= Konrad Hofmann =

German philologist

Konrad Hofmann (14 November 1819 in Kloster Banz – 30 September 1890 in Waging am See) was a German philologist, who specialized in Old French and German literature.

He initially studied medicine for three years at the Ludwig-Maximilians-Universität München, where his interests ultimately changed to philology. He then furthered his education at the University of Erlangen, the Friedrich Wilhelm University of Berlin, and Leipzig University, receiving his doctorate in 1848 as a student of Heinrich Leberecht Fleischer. After graduation, he traveled to Paris, where he carried out research of the French Middle Ages.

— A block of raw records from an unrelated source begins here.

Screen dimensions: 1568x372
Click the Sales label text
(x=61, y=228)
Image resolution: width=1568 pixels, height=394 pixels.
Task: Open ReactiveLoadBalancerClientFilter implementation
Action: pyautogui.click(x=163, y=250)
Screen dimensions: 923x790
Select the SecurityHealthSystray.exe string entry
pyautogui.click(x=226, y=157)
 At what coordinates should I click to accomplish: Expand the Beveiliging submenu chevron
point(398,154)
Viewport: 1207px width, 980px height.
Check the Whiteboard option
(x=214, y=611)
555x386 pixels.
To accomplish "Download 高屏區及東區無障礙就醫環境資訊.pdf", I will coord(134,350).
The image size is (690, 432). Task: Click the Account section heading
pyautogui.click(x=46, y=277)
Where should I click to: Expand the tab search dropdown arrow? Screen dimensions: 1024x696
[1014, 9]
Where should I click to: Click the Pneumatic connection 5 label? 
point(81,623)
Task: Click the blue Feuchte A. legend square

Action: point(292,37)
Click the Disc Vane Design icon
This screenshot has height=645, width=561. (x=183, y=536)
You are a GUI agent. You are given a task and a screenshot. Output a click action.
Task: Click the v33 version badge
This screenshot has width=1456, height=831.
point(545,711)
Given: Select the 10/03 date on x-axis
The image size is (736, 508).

In 1853, he succeeded Johann Andreas Schmeller as an associate professor at Munich, becoming a full professor in 1856. In addition to his lectures on French and German philology, he also held classes in Sanskrit and paleography.

== Selected works ==
- Ueber ein Fragment des Guillaume d'Orenge, 1851 - On a fragment of William of Gellone (supplement, 1852).
- Amis et Amiles und Jourdains de Blaivies, 1852 - "Amis et Amiles" and "Jourdain de Blaives".
- Altfranzösische lyrische gedichte aus dem Berner codex 389, 1868 - Old French lyric poems from the Bernese codex 389.
- Ueber Jourdain de Blaivies, Apollonius von Tyrus, Salomon und Marcolf, 1871 - On "Jourdain de Blaives", "Apollonius of Tyre" and "Solomon and Marcolf".
- Joufrois; altfranzösisches rittergedicht (with Franz Muncker, 1880) - "Joufrois", an old French knight poem.
- Lutwins Adam und Eva, 1881 - Lutwin's "Adam and Eve".
- Johann Andreas Schmeller. Eine Denkrede, 1885 - On Johann Andreas Schmeller.
His correspondence with archivist Eduard von Kausler was published as Briefe Konrad Hofmanns an Eduard von Kausler aus den Jahren 1848 bis 1873 ("Letters of Konrad Hofmann and Eduard von Kausler from the years 1848 to 1873"; introduction and remarks by Karl Vollmöller).